Aunque está en silla de ruedas, su mente está en buen estado y para entretenerse le gustan mucho las visitas y jugar a la brisca. "Mejor si gana que si pierde" comenta su hija Mercedes, también su cuidadora.
En los últimos días ya ha recibido regalos, y a cada visita le enseña incansablemente todo lo que le han dado, entre los obsequios destaca un enorme ramo de rosas.
Le gusta especialmente estar rodeada de sus bisnietos. A una de las más pequeñas la sientan en el regazo de Pastora y con ella sobre las piernas la pasean en silla de ruedas.
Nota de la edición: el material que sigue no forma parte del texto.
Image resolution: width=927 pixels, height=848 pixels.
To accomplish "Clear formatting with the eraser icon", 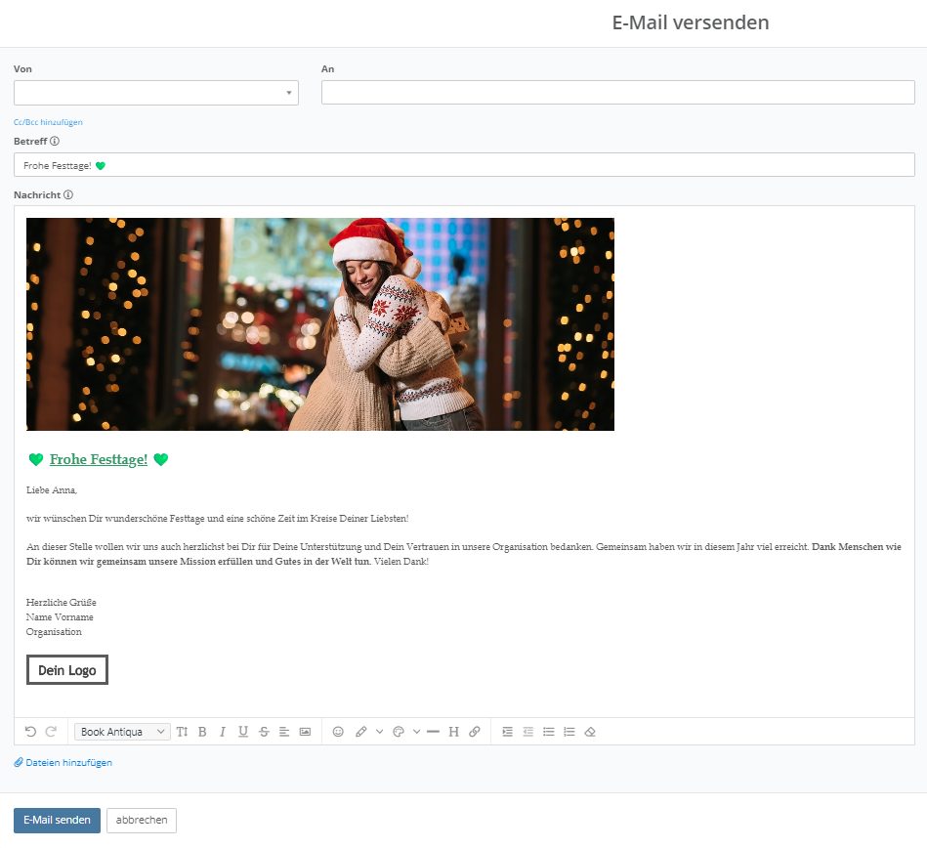I will pyautogui.click(x=589, y=731).
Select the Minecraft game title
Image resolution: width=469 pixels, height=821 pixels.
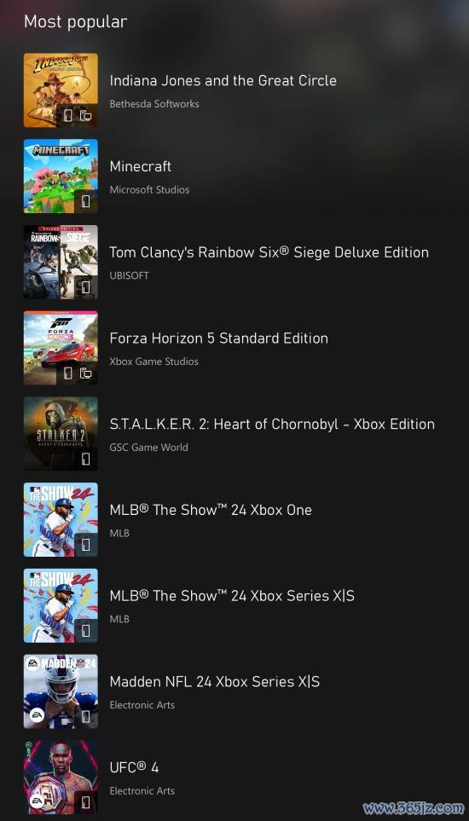141,166
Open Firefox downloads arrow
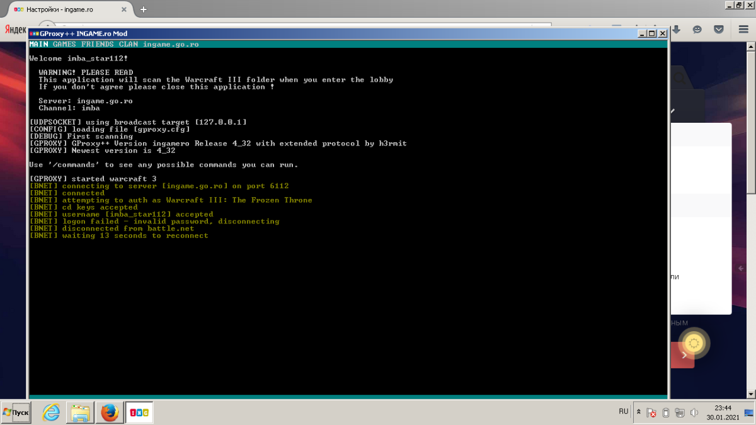 (676, 30)
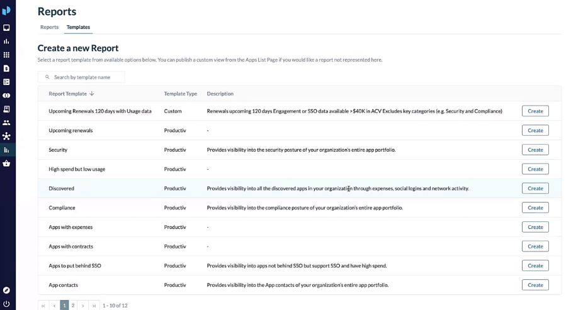This screenshot has height=310, width=583.
Task: Create report from Security template
Action: (x=535, y=150)
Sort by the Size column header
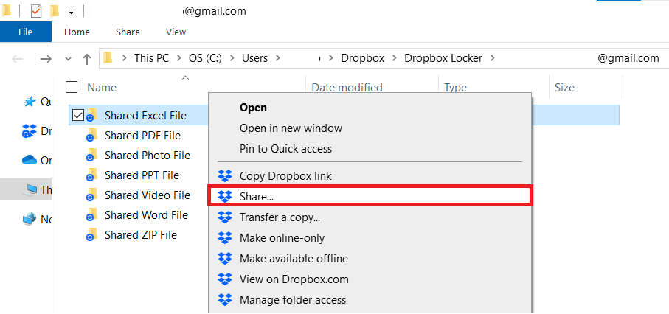Viewport: 669px width, 314px height. (x=564, y=87)
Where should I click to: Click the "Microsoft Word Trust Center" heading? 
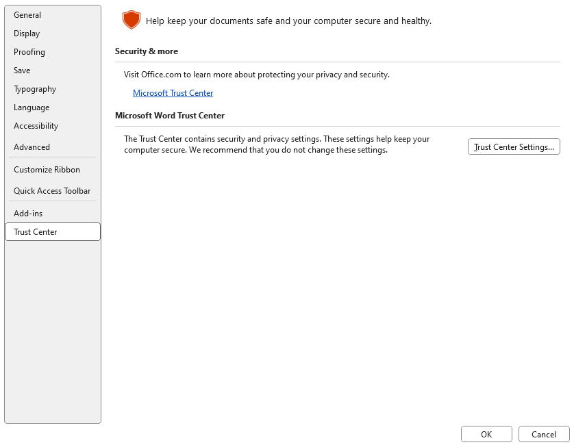(170, 116)
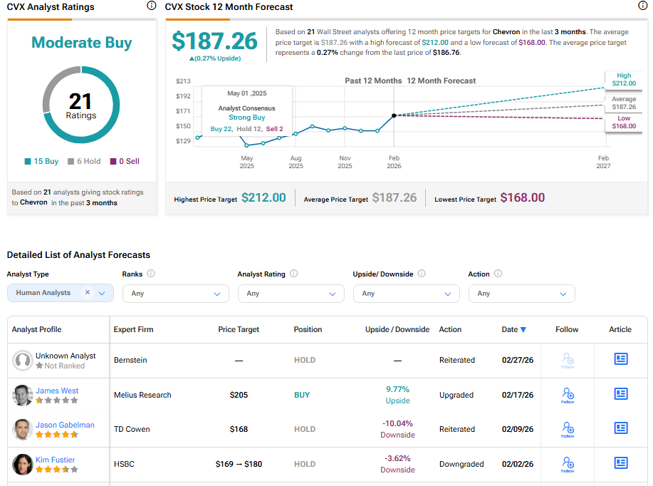Follow analyst James West
653x486 pixels.
click(x=568, y=395)
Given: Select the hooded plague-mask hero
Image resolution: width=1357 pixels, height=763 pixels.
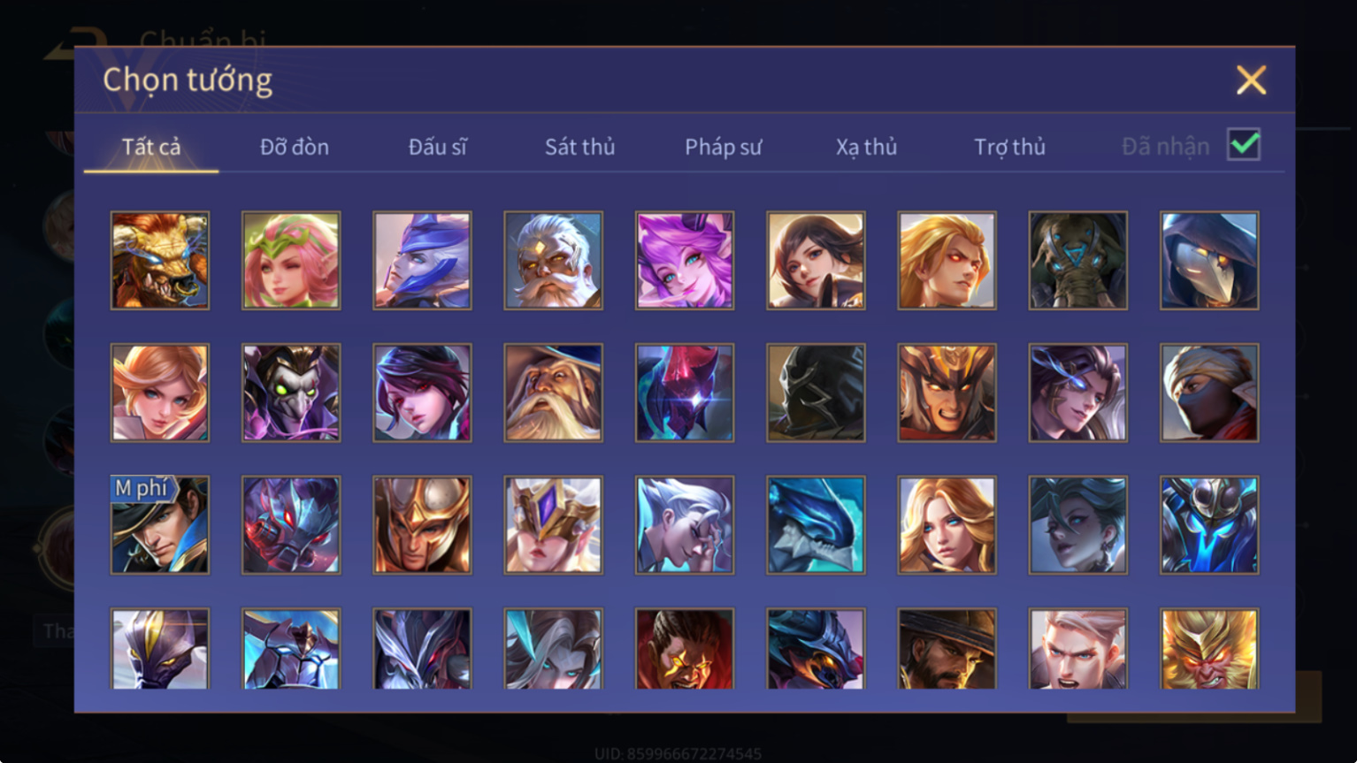Looking at the screenshot, I should click(x=1209, y=261).
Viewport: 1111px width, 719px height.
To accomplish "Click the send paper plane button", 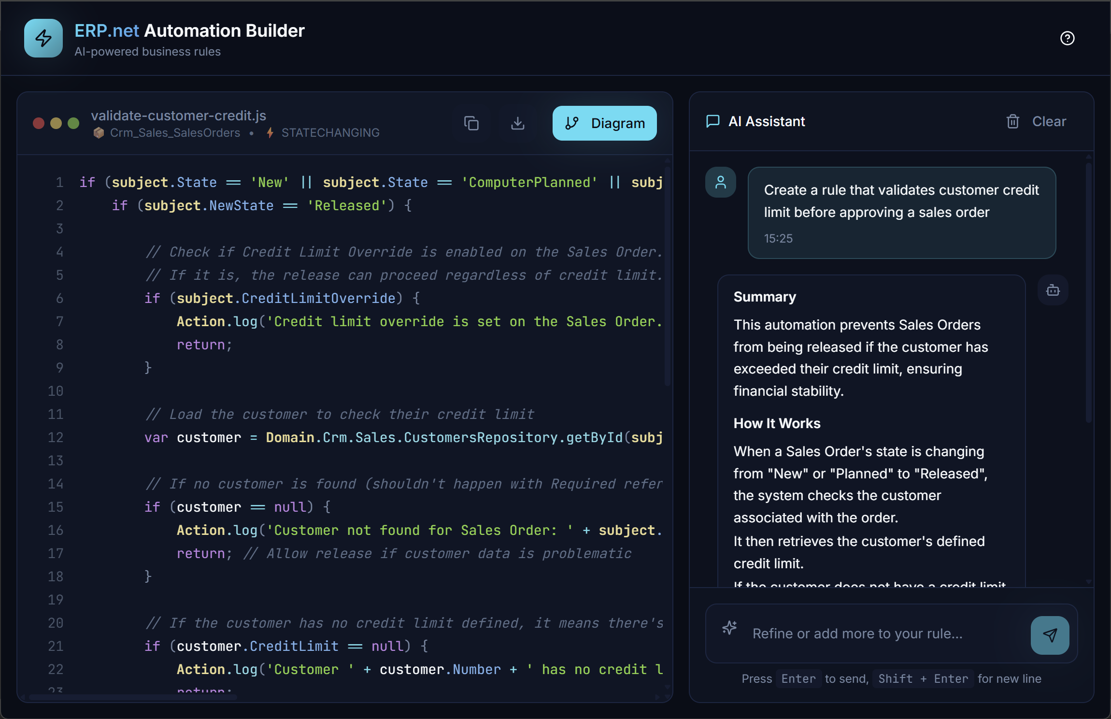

En estos días también ha sido la protagonista de una sesión de fotos en casa y le encanta enseñárselas a todos los que la visitan. Ahora se muestra ilusionada con la fiesta que le preparan; la familiar y la de la parroquia.
De salud está "bastante bien" se toma diariamente una pastilla para la tensión, otra para prevenir trombosis y un protector del estómago pero, por lo demás, puede comer de todo. Lo que más le gusta es el marisco, especialmente los langostinos, y el cocido gallego es su plato favorito. Pero lo que no prueba desde hace años es el alcohol, ni siquiera un vasito de vino en la comida.
Lleva un marcapasos y fue operada del útero, dos intervenciones médicas que la debilitaron, pero desde hace dos años su familia ha visto como ha ido mejorando poco a poco aunque "sus huesitos ya no le permiten andar" afirma Mercedes.
A lo largo de su vida se ha dedicado a cultivar el campo y a cuidar del ganado a la vez que criaba a sus ocho hijos. A pesar de su dura vida puede apagar cien velas.